I took an impromptu trip to Keansburg Amusement Park in Keansburg, NJ on Saturday night. My sister ended up not having to work so she called me up, suggesting a quick trip down to Keansburg. Why not? I haven’t been to Keansburg in a couple of years; my sister hadn’t been there in several.
We got there at around 9:00pm, the place wasn’t very crowded but there was a decent amount there. My sister grabbed something to eat and we proceeded to walk around through the park. The first thing that was evident about the place, or rather the people, was that at least 60% were smoking. Now I have nothing against smokers, but when so many people are smoking cigs at the same time it’s really fricking annoying to walk through all the second hand smoke clouds! The best part is that Keansburg even has a carnival game where you can win cigarette packs!
Anyway, we checked out the Go-Karts at the north end of the park, mostly hoping to see someone spin out or crash into another car. No luck with that unfortunately. We then headed down to the southern end of the park where many of the park’s better rides are located, including the Wildcat, an old Schwarzkopf Wildcat model.
We debated on either riding Double Shot, a small S&S drop tower or Wildcat along with an almost mandatory spin on the park’s old Spook House. We decided on Wildcat due to nostalgia; my sister’s track record on that coaster goes back since she was just over the height limit to ride.
Wildcat certainly has been improved over the years. At one point they only had two cars running on the ride; now it looks like they have about five nicely refurbished cars. The ride was also painted a few years back with a light purple track with white support color scheme. Unfortunately they still only allow one car to be running through the circuit at a time which makes the line a little longer than it has to be.
The ride itself seemed much faster than I remembered with some very forceful (as in lateral force) helix portions. There was even a decent amount of airtime over some of the abruptly dropping hills. The downward helix just before the final brakes in particular seemed much faster as well; the car rocketed around the final corner and slammed into the ‘stop on a dime’ brakes. Nice coaster and not too expensive at $4.50 (compared to most fairs around the area that charge $5-6 for a good flatride.)

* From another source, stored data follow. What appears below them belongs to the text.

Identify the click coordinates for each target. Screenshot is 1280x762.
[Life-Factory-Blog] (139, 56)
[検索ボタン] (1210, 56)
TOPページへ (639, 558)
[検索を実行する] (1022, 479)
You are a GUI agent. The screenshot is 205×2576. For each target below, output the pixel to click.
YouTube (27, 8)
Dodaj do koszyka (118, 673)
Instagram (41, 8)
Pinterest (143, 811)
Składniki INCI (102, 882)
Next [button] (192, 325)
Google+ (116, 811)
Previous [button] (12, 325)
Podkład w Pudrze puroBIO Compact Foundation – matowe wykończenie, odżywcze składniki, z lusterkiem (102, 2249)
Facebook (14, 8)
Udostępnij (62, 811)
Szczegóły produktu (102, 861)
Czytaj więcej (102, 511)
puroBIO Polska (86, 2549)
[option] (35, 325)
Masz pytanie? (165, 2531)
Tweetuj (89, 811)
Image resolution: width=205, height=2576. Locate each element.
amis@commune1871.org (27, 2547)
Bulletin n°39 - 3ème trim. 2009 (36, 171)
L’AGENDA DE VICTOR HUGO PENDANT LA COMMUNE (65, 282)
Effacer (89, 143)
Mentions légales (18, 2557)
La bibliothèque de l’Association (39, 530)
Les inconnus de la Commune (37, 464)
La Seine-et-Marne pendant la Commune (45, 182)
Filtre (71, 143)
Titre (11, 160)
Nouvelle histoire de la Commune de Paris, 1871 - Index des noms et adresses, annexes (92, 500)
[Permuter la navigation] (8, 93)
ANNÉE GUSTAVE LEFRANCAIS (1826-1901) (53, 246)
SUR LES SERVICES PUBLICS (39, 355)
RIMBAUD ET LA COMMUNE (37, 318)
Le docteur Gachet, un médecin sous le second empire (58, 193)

Next was the Spook House, another nostalgic ride. This particular dark ride is one of, if not the oldest Pretzel manufactured dark rides in existence. It uses big old model A Pretzel cars and follows a hectic, twisting layout. Most of the props are older and covered with Day Glo paint which make them light up if a black light is shined upon it.

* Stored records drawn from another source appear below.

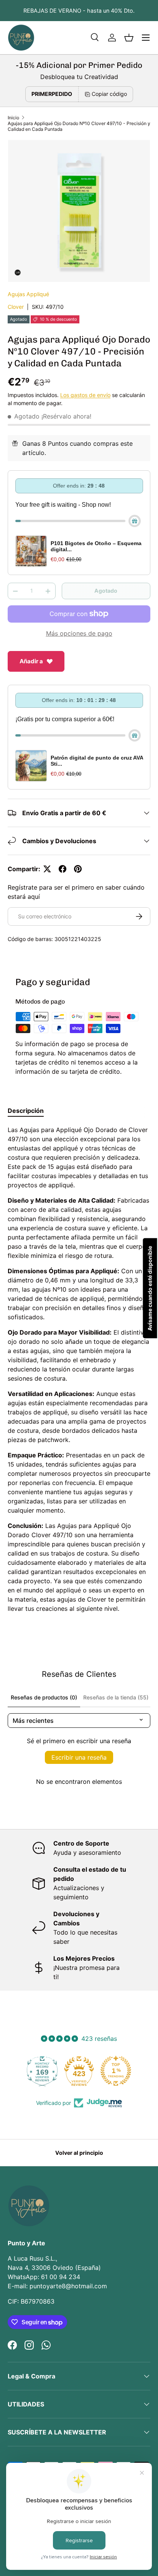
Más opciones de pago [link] (79, 633)
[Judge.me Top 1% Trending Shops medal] (92, 2070)
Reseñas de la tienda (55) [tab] (115, 1697)
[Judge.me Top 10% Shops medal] (129, 2070)
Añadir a (31, 661)
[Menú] (145, 37)
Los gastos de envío (85, 395)
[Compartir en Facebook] (62, 869)
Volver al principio (79, 2152)
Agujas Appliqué (28, 294)
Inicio (13, 117)
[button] (128, 37)
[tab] (26, 1110)
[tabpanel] (79, 1369)
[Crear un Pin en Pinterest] (78, 869)
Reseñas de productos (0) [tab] (44, 1697)
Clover (16, 306)
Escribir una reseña (79, 1757)
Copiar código (109, 94)
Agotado (105, 590)
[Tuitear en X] (47, 869)
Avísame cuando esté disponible (149, 1288)
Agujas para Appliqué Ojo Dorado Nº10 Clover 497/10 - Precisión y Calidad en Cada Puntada (79, 126)
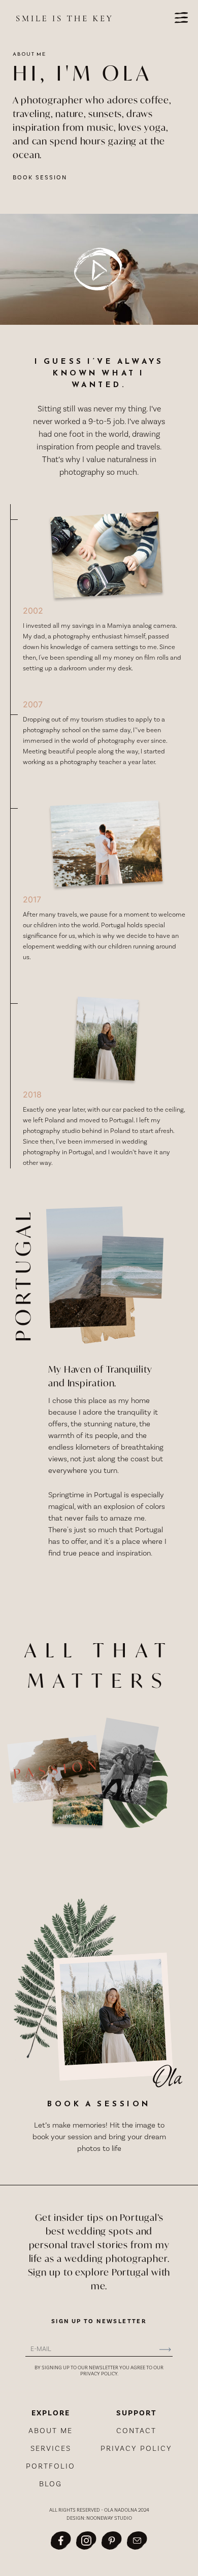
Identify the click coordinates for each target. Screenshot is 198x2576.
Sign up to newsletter (99, 2321)
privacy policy (98, 2374)
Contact (136, 2431)
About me (50, 2431)
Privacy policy (136, 2448)
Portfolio (50, 2466)
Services (50, 2448)
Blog (50, 2484)
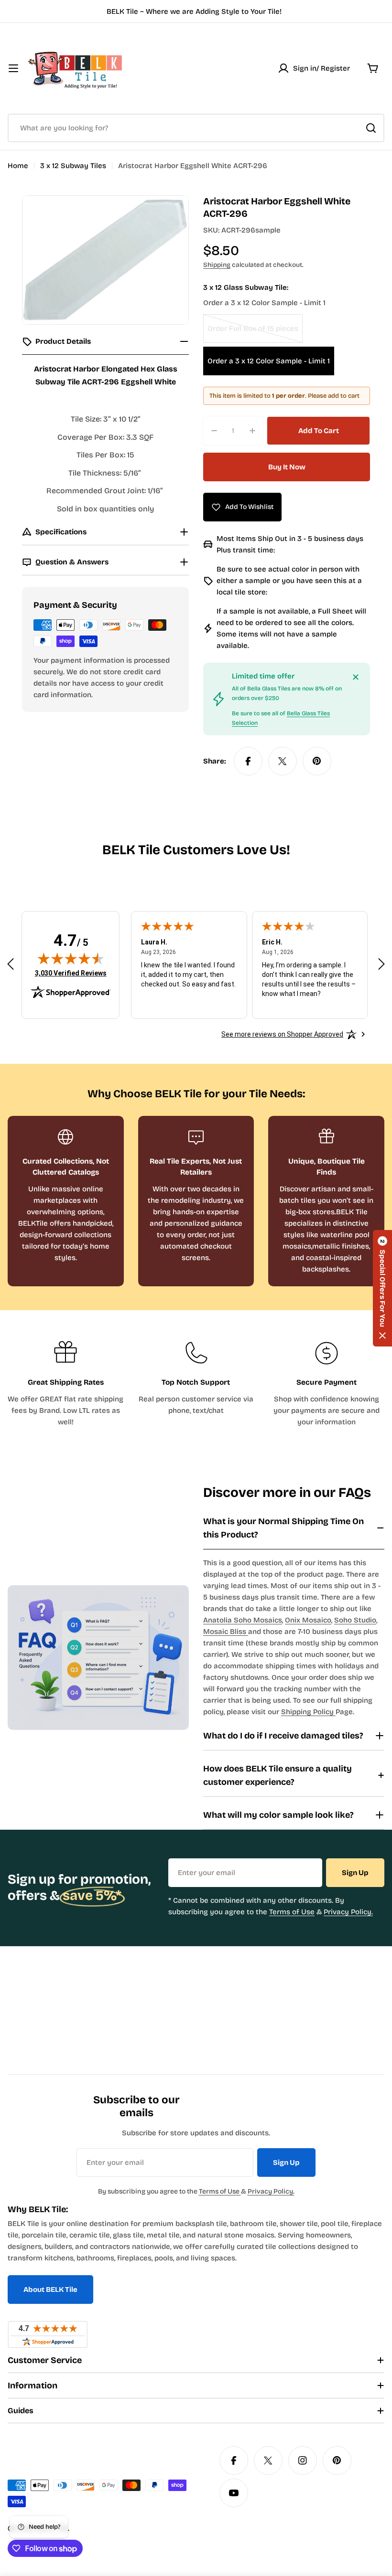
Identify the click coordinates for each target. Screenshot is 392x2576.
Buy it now (286, 467)
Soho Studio (355, 1620)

Now I always remember the inside of this ride being pitch black, but it wasn’t this time. It was still pretty dark but you could also see some of the layout ahead of you and even other cars traversing the track. Part of the fun on this ride was not knowing where you were at any moment due to the darkness. Also there’s points where the cars come very close to each other, probably on purpose to create a near crash effect. Usually it’s so dark that you can’t see the other car until it’s right there, this time however the other car was visible leading up to the location.
Other than that the ride was still a lot of fun with all of the old props and sound effects. Plus the constant turning of the car is kind of disorienting and at some points it even feels like the car had just broke free from the track and is rolling into who knows what! Here’s a great page about the Keansburg Spook House that has a lot of photos of the props and (incredibly tight) layout.
After the Spook House we just milled around a bit, got some zeppolies, and left at around 11:30pm.